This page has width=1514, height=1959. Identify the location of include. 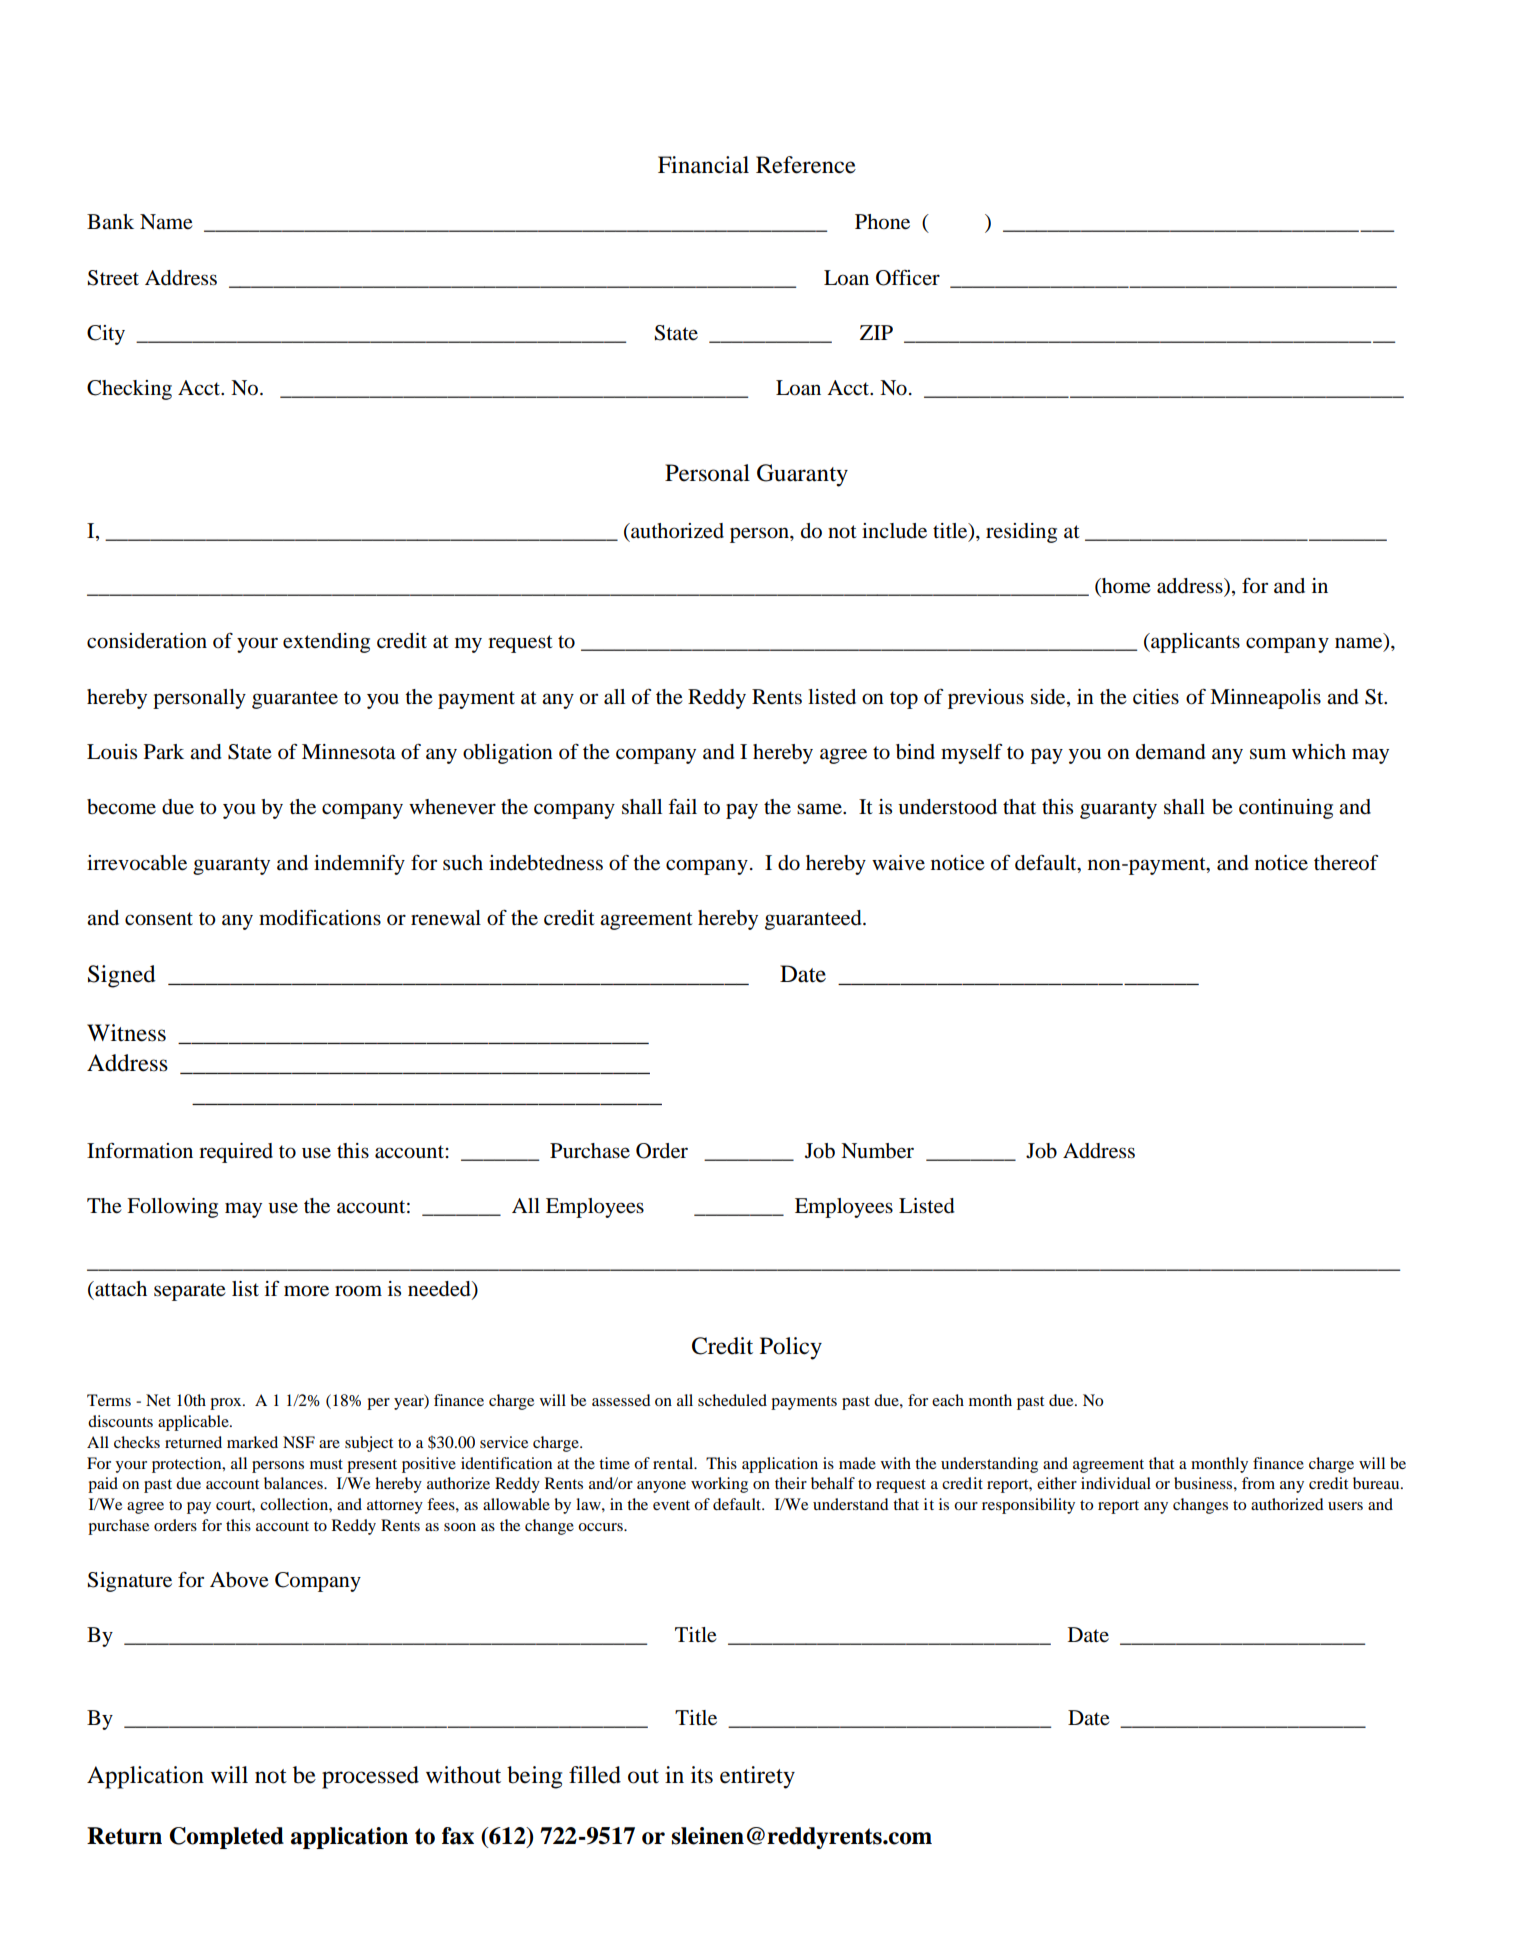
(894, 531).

+-------+

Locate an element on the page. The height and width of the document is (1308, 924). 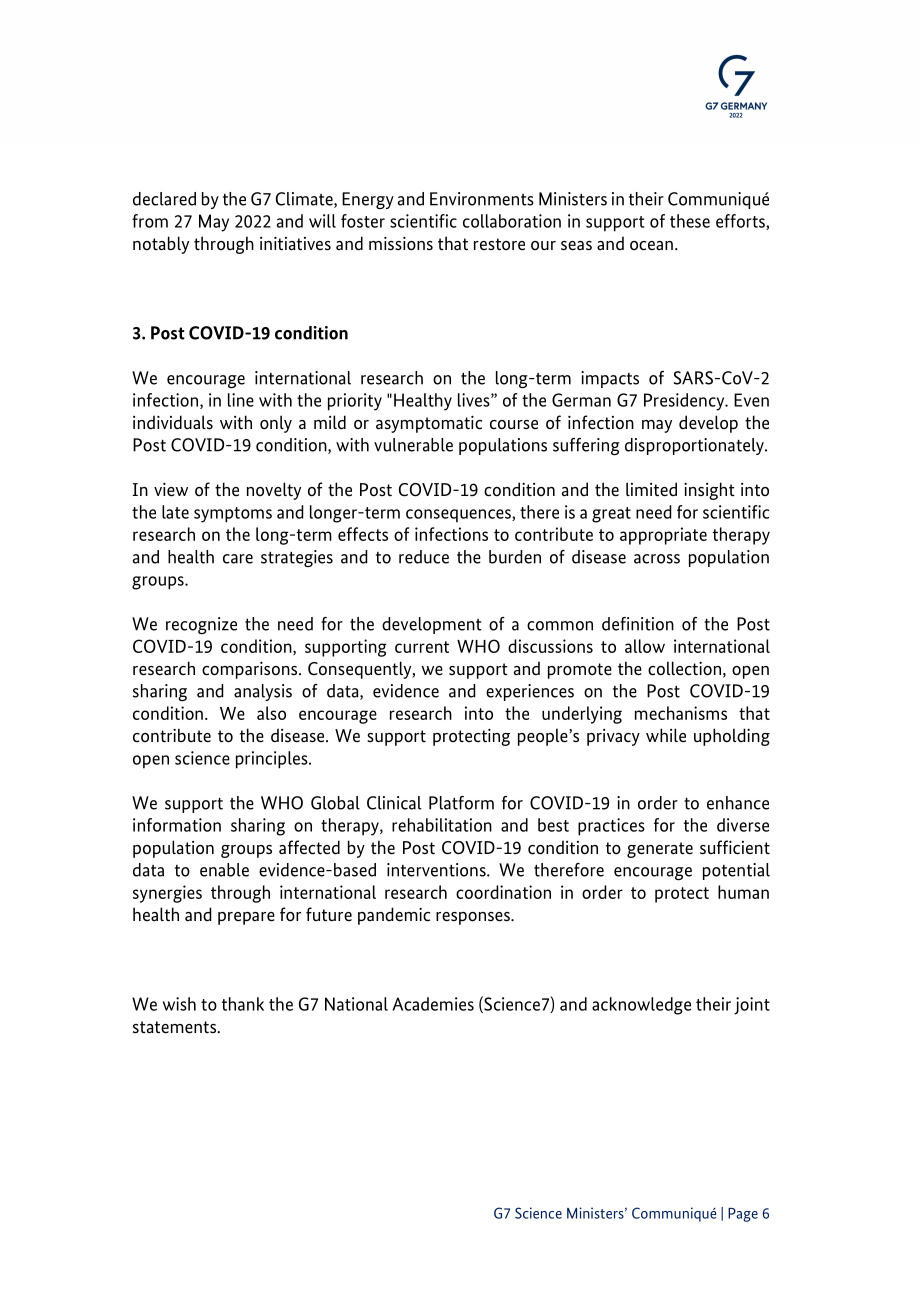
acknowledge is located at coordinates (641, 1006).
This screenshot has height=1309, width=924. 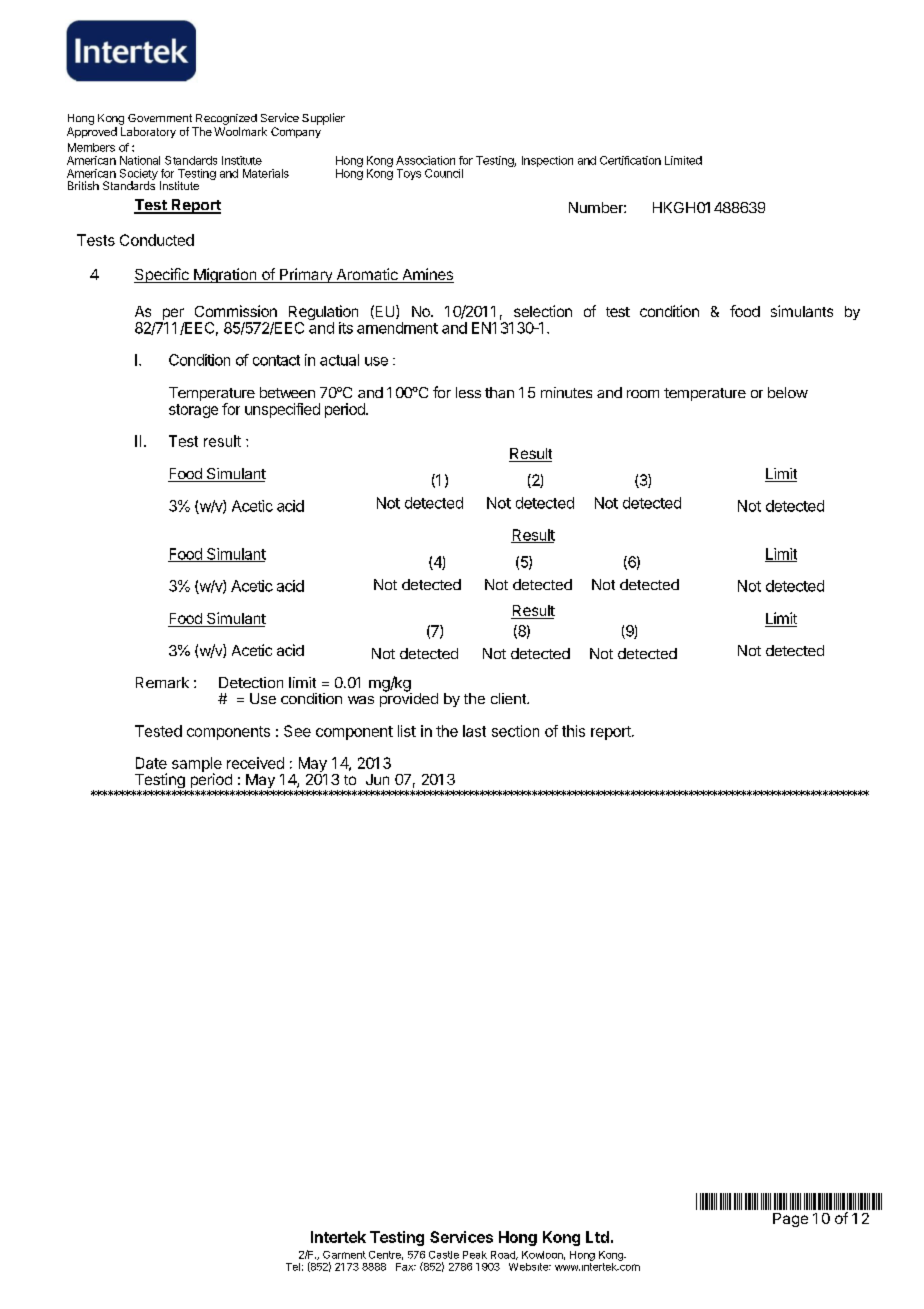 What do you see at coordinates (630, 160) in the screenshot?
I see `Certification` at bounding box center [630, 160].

+-------+

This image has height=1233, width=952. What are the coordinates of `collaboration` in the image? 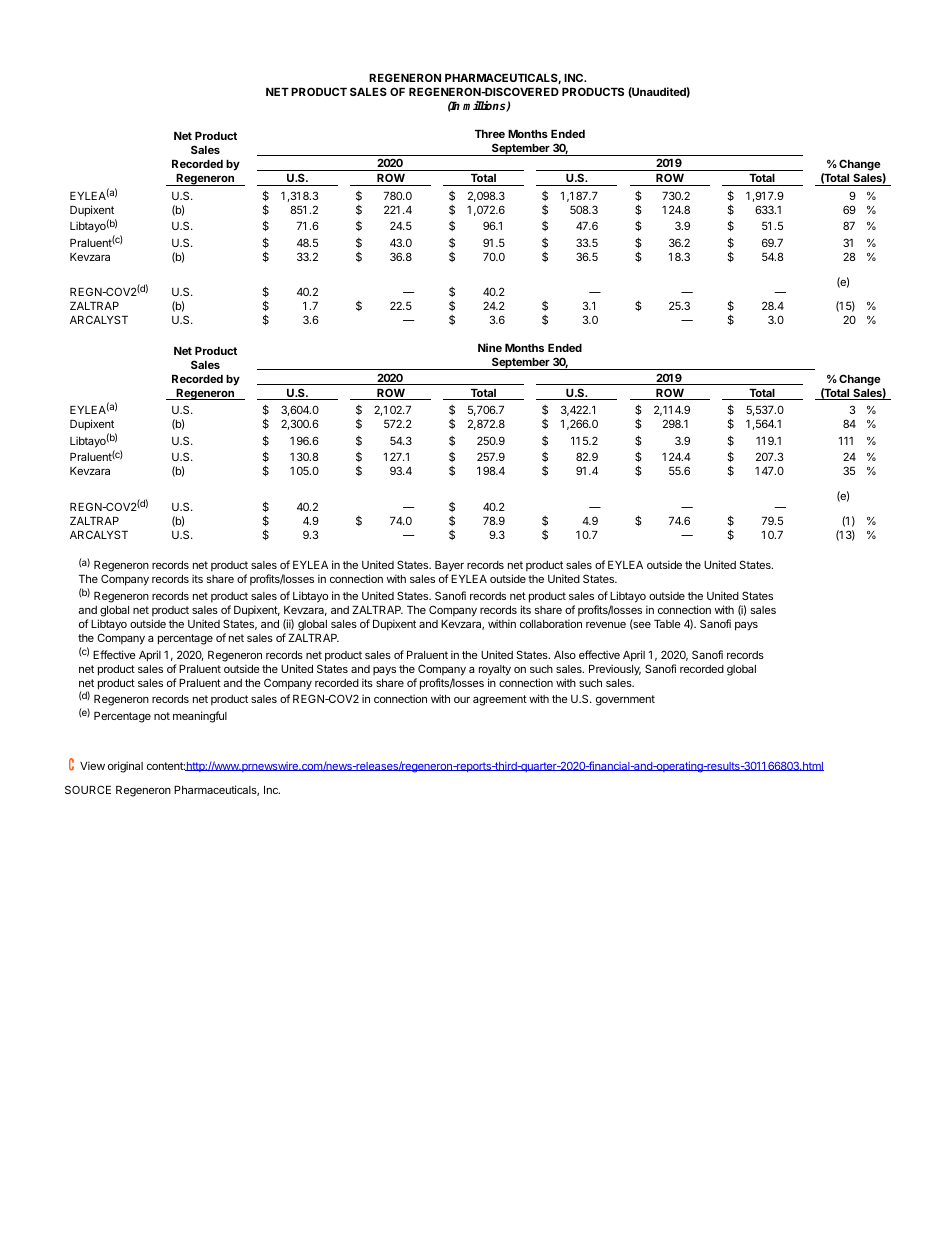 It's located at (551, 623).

+-------+

▸ Problem description
Copy out the data word for word, beginning at the line that contains "This page has" and stopping after the line that contains "(894, 531).". Leave out the pictures.

▸ Answer
This page has width=1514, height=1959. Identify the location of include. 
(894, 531).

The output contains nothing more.